La questione vale anche per una parte almeno degli Avvocati ammessi a patrocinare le varie Cause: si è infatti parlato e scritto di “gratuità” dei Processi di nullità – e questo può riguardare i costi d’esercizio dei Tribunali (= le c.d. spese processuali del Can. 1649 §1, 1°-2°) –, ma chi dovrebbe pagare i professionisti che vengono coinvolti a sostegno delle posizioni di parte? In fondo, la loro è una professione autonoma e di alto profilo che non può perdere consistenza semplicemente per motivi economici.

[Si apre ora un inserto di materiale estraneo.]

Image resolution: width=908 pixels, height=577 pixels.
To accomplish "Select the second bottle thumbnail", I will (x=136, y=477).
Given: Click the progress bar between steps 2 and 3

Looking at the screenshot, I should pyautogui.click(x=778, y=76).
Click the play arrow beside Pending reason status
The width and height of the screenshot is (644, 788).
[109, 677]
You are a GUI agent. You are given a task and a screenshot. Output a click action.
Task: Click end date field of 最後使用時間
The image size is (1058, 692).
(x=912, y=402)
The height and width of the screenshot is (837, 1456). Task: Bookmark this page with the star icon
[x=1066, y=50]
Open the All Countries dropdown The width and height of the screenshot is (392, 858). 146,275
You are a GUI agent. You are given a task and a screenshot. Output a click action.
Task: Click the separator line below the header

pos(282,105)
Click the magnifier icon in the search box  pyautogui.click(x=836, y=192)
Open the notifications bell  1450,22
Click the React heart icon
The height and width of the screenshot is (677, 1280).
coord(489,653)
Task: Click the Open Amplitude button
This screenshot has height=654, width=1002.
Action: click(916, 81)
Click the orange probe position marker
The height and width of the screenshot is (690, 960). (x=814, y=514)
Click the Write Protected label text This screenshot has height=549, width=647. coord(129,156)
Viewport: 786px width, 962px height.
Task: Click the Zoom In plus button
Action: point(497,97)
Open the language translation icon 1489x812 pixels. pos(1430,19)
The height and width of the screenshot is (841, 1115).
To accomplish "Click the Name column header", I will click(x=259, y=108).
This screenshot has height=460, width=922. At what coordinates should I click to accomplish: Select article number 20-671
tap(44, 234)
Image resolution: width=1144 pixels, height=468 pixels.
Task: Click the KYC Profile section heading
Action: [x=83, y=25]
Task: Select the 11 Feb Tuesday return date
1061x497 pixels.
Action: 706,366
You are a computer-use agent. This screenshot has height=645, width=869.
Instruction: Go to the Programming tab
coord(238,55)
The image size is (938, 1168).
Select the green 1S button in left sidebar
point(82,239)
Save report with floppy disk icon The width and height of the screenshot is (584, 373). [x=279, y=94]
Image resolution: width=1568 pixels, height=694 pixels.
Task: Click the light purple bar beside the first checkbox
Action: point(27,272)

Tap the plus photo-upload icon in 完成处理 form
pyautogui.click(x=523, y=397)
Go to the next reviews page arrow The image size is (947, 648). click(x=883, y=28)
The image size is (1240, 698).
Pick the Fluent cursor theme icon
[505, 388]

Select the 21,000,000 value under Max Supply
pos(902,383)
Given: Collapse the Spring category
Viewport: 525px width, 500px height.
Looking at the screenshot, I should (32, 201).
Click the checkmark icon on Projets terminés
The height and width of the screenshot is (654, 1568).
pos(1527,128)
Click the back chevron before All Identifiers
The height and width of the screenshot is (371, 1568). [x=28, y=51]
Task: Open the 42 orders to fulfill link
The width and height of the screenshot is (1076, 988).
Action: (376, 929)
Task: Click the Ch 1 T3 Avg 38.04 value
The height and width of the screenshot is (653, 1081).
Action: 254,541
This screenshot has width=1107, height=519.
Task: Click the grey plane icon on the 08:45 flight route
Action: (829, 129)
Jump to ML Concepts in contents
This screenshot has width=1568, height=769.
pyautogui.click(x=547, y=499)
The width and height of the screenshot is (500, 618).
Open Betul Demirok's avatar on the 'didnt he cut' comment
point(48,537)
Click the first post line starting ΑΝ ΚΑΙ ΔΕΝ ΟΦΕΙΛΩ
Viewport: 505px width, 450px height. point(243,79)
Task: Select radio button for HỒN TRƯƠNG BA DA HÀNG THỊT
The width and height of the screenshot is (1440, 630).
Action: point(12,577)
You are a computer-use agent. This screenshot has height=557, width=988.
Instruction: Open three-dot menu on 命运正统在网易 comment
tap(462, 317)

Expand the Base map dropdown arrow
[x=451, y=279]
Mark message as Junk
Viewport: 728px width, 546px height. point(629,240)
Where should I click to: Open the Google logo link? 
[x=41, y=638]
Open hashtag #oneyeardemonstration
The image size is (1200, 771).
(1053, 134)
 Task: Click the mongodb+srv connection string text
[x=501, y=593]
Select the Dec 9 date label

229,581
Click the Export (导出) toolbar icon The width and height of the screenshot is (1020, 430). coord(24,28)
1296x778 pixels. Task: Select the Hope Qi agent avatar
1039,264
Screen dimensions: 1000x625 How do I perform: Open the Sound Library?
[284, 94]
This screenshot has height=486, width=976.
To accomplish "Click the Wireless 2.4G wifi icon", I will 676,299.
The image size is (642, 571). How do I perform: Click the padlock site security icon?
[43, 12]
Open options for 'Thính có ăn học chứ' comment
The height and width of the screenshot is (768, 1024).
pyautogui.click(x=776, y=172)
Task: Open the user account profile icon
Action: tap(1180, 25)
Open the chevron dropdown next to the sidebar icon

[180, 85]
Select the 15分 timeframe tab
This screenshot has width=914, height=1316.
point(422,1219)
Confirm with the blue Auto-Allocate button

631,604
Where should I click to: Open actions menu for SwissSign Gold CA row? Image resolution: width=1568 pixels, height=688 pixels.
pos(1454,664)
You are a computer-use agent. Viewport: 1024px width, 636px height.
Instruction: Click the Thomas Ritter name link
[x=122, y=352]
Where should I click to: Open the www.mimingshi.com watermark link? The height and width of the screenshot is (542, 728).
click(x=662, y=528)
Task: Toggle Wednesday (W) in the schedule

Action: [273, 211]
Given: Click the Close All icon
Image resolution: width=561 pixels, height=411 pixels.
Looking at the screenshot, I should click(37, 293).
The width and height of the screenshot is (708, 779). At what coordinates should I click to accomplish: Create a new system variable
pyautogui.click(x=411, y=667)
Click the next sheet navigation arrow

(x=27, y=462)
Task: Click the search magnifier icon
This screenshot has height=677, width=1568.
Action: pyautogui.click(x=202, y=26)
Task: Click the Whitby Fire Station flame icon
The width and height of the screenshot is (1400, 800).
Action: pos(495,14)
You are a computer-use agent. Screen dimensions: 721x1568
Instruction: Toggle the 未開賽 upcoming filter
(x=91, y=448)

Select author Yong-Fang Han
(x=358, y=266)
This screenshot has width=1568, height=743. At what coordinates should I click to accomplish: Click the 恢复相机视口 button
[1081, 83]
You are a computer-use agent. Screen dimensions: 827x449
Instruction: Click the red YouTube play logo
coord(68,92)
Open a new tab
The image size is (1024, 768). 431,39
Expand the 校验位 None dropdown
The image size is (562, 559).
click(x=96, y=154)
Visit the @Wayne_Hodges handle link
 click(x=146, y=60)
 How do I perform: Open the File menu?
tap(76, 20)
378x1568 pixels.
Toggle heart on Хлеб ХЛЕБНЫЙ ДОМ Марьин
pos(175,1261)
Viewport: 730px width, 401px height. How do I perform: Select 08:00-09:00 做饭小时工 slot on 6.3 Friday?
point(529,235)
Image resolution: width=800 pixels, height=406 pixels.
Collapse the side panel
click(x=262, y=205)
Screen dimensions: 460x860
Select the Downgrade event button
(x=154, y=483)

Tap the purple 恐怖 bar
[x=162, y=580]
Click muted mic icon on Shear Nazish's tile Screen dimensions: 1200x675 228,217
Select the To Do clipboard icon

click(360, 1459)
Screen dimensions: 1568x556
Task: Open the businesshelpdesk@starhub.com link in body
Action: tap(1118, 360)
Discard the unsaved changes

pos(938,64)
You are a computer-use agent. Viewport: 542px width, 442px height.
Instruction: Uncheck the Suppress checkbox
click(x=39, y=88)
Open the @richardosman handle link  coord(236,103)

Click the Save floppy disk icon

Più complessa – e, in realtà, aporetica – la situazione creatasi presso la Rota Romana che, dovendo offrire un servizio pienamente gratuito, si accolla anche i costi degli Avvocati forniti d’Ufficio alle parti, costi tuttavia fissati in tariffe oggettivamente inadeguate (alcune centinaia di € a Causa) e gravanti, oggi, sulle casse della Santa Sede. Tanto più che presso la Rota Romana possono patrocinare – ad oggi – solo Avvocati che abbiano conseguito l’apposito Diploma triennale rilasciato dallo “Studium Romanæ Rotæ”, dopo aver conseguito il Dottorato in Diritto canonico… e alle stesse Norme sono assoggettati anche i Patroni del Tribunale del Vicariato di Roma (e per l’intero Lazio).

 

 

4. Elementi conclusivi

Al termine dell’excursus critico qui presentato sul ruolo del Diritto canonico nella riforma e riformabilità attuale o futura della Chiesa, pare possibile fissare qualche elemento di carattere strutturale.

- In primis, parlare oggi di riforma della Chiesa non risulta un tabù dal punto di vista giuridico anche se, in effetti, sarebbe meglio parlare di “riforme nella” Chiesa, vista la grave frammentarietà ed il discutibile livello tecnico di quanto operato (in fretta) negli ultimi decenni.

- Una seconda acquisizione, non scontata, riguarda una sostanziale rinnovata attenzione (per quanto non sia ancora “fiducia”) verso il Diritto canonico e le sue reali potenzialità d’incidenza sulla concreta vita ecclesiale.

- Permane tuttavia, e risulta accresciuto negli ultimi anni, un grave deficit sia a livello concettuale che tecnico; deficit che può compromettere in modo anche fatale ogni cambiamento concepito in modo non-sistemico: cioè soltanto politico-pastorale, oppure soltanto giuridico.